Problem description:
Find the line containing "Task: Select the ОС (1) tab" in the data below and repeat it, along with all later lines, exactly through the last one.

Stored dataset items
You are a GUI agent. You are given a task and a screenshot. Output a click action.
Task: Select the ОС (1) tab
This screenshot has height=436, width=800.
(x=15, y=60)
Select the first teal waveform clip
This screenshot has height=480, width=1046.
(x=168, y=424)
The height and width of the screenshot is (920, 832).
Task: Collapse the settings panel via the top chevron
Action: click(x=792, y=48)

Result:
Task: Select the ОС (1) tab
This screenshot has height=436, width=800.
(x=15, y=60)
Select the first teal waveform clip
This screenshot has height=480, width=1046.
(x=168, y=424)
The height and width of the screenshot is (920, 832).
Task: Collapse the settings panel via the top chevron
Action: click(x=792, y=48)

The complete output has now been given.